Start of Records to use
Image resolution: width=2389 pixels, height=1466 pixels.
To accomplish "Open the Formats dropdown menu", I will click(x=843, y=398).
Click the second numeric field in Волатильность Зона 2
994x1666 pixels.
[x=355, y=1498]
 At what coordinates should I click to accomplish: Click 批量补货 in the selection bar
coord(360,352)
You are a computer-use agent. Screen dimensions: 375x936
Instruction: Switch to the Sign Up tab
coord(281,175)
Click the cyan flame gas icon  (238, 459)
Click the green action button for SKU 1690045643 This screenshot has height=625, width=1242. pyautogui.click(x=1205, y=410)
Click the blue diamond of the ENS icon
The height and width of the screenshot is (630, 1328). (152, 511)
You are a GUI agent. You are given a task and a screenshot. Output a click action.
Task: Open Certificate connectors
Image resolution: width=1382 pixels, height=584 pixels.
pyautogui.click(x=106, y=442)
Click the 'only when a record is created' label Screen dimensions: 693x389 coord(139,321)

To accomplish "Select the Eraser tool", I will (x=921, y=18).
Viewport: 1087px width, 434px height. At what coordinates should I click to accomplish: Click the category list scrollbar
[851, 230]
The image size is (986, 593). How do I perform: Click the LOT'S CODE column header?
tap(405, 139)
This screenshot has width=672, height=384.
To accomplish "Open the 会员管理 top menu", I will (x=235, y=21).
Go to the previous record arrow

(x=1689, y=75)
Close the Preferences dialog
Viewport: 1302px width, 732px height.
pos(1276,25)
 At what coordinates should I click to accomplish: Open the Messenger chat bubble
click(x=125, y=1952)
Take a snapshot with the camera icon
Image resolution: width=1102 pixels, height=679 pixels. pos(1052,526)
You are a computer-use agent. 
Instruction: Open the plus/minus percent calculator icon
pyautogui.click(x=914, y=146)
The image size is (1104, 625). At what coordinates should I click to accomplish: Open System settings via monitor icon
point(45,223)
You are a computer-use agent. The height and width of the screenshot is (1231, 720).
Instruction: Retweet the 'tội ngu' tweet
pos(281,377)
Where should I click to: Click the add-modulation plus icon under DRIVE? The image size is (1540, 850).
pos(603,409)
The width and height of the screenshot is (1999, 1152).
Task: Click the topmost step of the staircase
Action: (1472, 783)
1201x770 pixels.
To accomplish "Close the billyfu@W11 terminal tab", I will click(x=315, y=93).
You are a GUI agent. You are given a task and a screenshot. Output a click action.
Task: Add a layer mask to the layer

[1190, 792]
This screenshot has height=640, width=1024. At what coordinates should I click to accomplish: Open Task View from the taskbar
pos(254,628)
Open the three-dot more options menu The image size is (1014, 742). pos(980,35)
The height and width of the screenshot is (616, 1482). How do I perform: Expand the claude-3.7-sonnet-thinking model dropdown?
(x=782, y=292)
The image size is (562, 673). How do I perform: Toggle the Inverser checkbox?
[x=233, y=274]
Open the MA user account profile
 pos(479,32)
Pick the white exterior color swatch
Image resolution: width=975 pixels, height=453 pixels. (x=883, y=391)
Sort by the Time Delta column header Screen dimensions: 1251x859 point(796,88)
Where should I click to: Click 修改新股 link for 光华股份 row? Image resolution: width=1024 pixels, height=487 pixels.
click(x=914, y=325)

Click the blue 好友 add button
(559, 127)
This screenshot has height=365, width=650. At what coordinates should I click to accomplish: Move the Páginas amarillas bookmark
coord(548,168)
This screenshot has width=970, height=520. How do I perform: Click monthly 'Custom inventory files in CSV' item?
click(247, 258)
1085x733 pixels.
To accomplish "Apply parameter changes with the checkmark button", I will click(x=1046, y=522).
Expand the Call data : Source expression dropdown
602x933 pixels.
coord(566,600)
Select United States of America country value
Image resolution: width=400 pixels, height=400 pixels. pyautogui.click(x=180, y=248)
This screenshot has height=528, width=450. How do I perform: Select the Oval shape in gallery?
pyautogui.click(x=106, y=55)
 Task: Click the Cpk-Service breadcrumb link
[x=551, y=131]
End of Records to use
From the entries above, copy every line where the word "agent" shows up.

You are a computer-use agent. Screen dimensions: 375x936
You are a GUI agent. You are given a task and a screenshot. Output a click action.
You are a computer-use agent. 
You are a computer-use agent. The height and width of the screenshot is (1231, 720).
You are a GUI agent. You are given a task and a screenshot. Output a click action.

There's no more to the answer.